Au-delà de tous les motifs économiques et sociaux, vos mesures, manifestement injustes en ces temps où les ménages vont souffrir, participent à ce qui atteint leur âme.
Exclamations sur les bancs du groupe LaREM.
L'amendement no 1908 n'est pas adopté.
Il est procédé au scrutin.
Voici le résultat du scrutin :
Nombre de votants 107
Nombre de suffrages exprimés 102
Majorité absolue 52
Pour l'adoption 23
Contre 79
L'amendement no 1408 n'est pas adopté.
La parole est à M. François Ruffin, pour soutenir l'amendement no 2435 .
Lors de son assemblée générale du 28 avril dernier, le groupe Sanofi a décidé le versement de 3,95 milliards d'euros de dividendes – près de 4 milliards. Cette décision apparaît comme de la spéculation boursière réalisée sur la crise sanitaire en cours. Au moment où des salariés et des ménages souffrent, des milliards de dividendes sont versés et les actionnaires prennent des bains d'euros. Il me semble nécessaire de dire : « Non ! »
Les dividendes rémunèrent l'investissement, ce n'est pas le diable. En période de crise, il est tout à fait normal qu'il y ait une régulation, que des grandes entreprises renoncent à verser un dividende notamment quand elles ont reçu des aides publiques. Il est néanmoins logique que le capital soit rémunéré sous forme de dividendes. Avis défavorable.
Défavorable.
Mais alors quelle régulation avez-vous mise en oeuvre pour les dividendes ? Aucune ! Les dividendes sont en augmentation chez Sanofi en 2020…
… et vous laissez faire. Nous proposons de supprimer les dividendes et vous trouvez que c'est excessif, mais que proposez-vous ? Rien !
L'amendement no 2435 n'est pas adopté.
La parole est à M. François Ruffin, pour soutenir l'amendement no 2489 .
Dans la lignée du précédent, il propose de supprimer les dividendes des sociétés d'autoroutes. Selon le récent rapport de la commission d'enquête du Sénat sur le contrôle, la régulation et l'évolution des sociétés autoroutières, celles-ci versent trop d'argent à leurs actionnaires – 24 milliards d'euros en treize ans, entre 2006 et 2019. Dans le contexte actuel, nos concitoyens ne peuvent comprendre que des individus puissent s'enrichir en ne faisant rien !
L'amendement no 2489 , repoussé par la commission et le Gouvernement, n'est pas adopté.
La parole est à M. Christophe Jerretie, pour soutenir l'amendement no 2646 .
Cet amendement déposé à l'initiative de mon collègue Jean-Noël Barrot propose de réformer la fiscalité des contrats d'assurance-vie pour favoriser la souscription de contrats en unités de compte.
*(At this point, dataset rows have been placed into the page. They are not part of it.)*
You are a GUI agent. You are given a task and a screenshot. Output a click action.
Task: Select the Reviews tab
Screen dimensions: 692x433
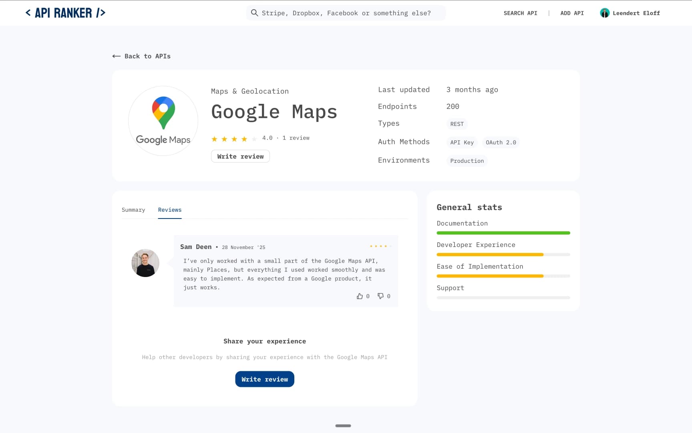click(169, 210)
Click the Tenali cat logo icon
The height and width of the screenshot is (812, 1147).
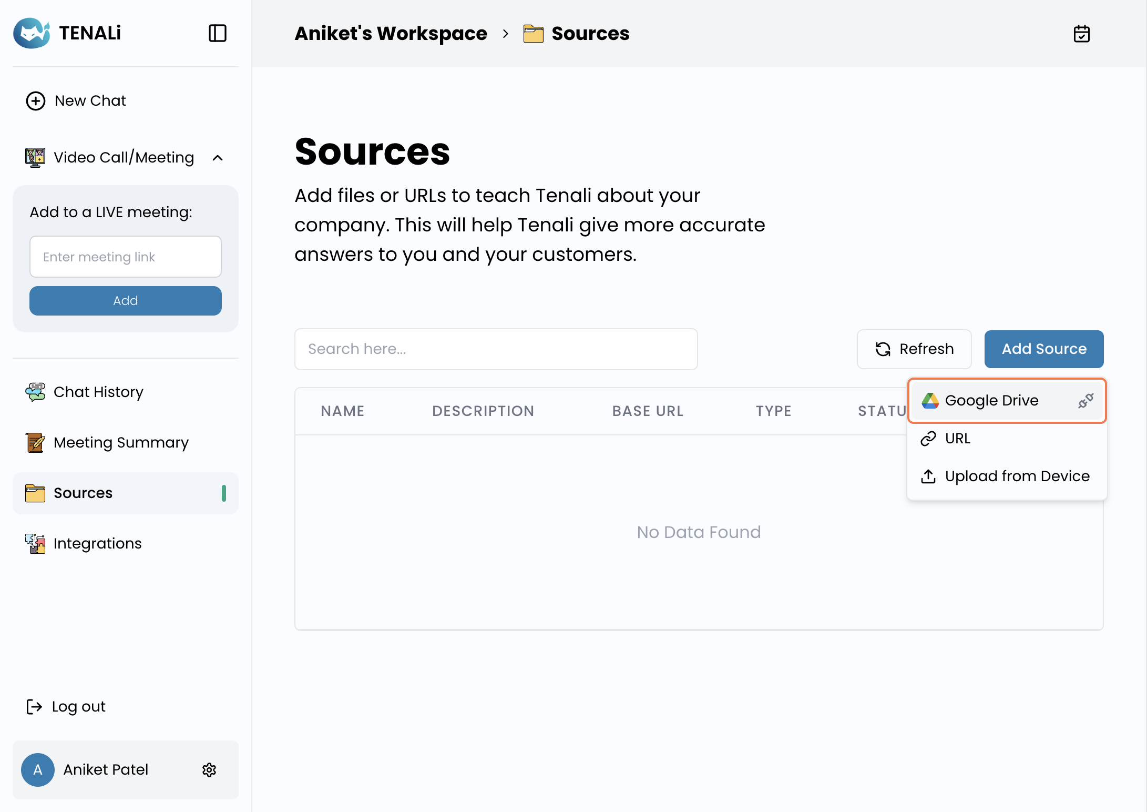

L'objectif d'une telle mesure est bien évidemment de soutenir l'économie française, comme l'a souligné le Conseil des prélèvements obligatoires dans son rapport de janvier 2018 et comme nous l'avons évoqué en commission.
Prenons garde de ne pas modifier la fiscalité de l'épargne et de l'assurance-vie. Dans une logique de « désépargne », nous avons plutôt besoin d'encourager ceux de nos compatriotes qui peuvent se le permettre à investir et à consommer. Avis défavorable.
L'amendement no 2646 , repoussé par le Gouvernement, n'est pas adopté.
La suite de la discussion budgétaire est renvoyée à la prochaine séance.
Prochaine séance, ce soir, à vingt et une heures trente :
Suite de la discussion de la première partie du projet de loi de finances pour 2021.
La séance est levée.
La séance est levée à dix-neuf heures quarante-cinq.